Meet Thi Dar, a 43-year-old mother of four from Burma. “Thi Dar lives with her husband, three sons, and one daughter,” shares our medical partner, Burma Border Projects (BBP). “Her husband works as an agricultural day laborer, and she sells fried snacks outside of her house. Her oldest daughter is 12 years old and has had to stop school due to family financial problems. Her other three children are still studying in primary school.” Thi Dar has a uterine myoma, a noncancerous, fibrous growth within the tissue of the uterus. “Currently, Thi Dar has abdomen pain and body aches. She is worried about her condition and also worried about her financial problem,” reports BBP. “She has had to stop working and now depends on her husband’s salary, which isn’t enough to cover their living costs.” For $1500, Thi Dar will receive a total abdominal hysterectomy to remove her uterus and strengthen her pelvic floor, resolving her painful symptoms. This cost includes pre and post-surgical outpatient visits, hospitalization, transportation, and food. “Following treatment, Thi Dar should be able to go back to work selling snacks outside of the house, and she can take care of her children,” continues BBP. “She shouldn’t have any more abdominal pain or worries from her condition.” Thi Dar is eager to regain her strength. She tells us, “I want to get healthy and be able to support my family again.”

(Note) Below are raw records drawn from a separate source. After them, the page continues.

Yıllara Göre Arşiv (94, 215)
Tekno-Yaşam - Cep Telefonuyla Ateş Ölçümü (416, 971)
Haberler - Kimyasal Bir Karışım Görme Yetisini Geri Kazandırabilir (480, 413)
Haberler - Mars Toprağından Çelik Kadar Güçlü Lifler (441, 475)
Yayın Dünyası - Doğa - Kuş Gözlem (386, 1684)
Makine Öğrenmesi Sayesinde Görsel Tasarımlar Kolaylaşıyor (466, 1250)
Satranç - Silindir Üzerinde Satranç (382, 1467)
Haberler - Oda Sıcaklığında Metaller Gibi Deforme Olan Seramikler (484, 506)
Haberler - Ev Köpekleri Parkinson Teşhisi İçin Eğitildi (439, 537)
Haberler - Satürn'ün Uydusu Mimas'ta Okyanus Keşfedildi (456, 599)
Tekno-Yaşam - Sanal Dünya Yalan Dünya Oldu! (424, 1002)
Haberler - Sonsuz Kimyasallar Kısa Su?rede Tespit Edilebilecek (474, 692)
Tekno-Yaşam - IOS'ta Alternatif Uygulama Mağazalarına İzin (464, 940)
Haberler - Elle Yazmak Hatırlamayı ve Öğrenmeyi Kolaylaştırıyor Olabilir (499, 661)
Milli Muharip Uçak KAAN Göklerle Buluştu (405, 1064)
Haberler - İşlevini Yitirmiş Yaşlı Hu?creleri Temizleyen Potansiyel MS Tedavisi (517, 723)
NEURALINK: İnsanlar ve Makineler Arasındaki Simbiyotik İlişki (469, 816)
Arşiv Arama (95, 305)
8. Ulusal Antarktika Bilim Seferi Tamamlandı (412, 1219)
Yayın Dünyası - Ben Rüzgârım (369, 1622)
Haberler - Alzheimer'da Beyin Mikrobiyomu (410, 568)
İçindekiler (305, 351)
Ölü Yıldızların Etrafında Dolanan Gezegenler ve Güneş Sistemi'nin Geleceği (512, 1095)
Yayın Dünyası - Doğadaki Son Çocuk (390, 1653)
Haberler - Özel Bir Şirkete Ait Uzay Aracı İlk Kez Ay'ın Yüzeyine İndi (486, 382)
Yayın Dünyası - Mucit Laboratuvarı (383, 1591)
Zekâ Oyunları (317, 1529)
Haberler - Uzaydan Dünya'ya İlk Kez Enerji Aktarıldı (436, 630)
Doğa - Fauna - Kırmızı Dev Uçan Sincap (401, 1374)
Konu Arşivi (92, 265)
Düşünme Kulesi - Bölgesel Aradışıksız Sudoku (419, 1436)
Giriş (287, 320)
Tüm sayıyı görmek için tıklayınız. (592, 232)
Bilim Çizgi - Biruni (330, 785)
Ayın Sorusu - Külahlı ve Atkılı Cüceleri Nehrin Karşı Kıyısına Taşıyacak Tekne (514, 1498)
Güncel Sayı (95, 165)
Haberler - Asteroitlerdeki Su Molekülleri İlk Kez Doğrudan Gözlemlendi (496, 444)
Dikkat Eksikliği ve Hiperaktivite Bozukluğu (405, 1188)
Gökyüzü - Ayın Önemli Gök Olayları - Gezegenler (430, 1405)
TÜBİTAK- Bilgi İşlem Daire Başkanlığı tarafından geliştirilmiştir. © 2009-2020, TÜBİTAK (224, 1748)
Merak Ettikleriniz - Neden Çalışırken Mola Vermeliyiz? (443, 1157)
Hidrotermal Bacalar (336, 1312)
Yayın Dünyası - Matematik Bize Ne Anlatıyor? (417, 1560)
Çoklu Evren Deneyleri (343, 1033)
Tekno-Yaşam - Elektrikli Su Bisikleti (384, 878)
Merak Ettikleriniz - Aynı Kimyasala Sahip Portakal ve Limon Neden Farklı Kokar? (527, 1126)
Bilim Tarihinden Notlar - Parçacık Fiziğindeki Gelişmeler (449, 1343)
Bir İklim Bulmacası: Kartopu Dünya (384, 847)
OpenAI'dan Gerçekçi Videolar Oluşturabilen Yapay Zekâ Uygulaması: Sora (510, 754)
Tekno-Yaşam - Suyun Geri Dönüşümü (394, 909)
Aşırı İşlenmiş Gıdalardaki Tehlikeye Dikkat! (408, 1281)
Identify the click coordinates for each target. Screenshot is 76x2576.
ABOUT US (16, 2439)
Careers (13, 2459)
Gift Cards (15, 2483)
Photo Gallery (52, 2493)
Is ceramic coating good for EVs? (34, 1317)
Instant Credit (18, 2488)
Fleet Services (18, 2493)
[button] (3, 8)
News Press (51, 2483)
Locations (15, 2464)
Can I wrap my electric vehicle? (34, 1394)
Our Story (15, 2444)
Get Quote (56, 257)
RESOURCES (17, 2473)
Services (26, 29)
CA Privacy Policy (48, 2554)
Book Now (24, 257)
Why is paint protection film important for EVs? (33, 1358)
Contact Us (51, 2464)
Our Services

Christine is a 25-year-old wife and mother from Kenya. She has uterine fibroids, benign tumors that cause her abdominal pain, swelling, prolonged bleeding, and general body weakness. Christine's husband works as a pastor. He earns just enough to take care of the family, but Christine's new medical situation presents a challenge. "We are struggling. The church is very gracious, but they simply cannot afford to assist us," says Christine. A $1,200 treatment will remove Christine's fibroids, which will alleviate her pain, restore her quality of life, and preempt long-term problems that unresolved fibroids might cause.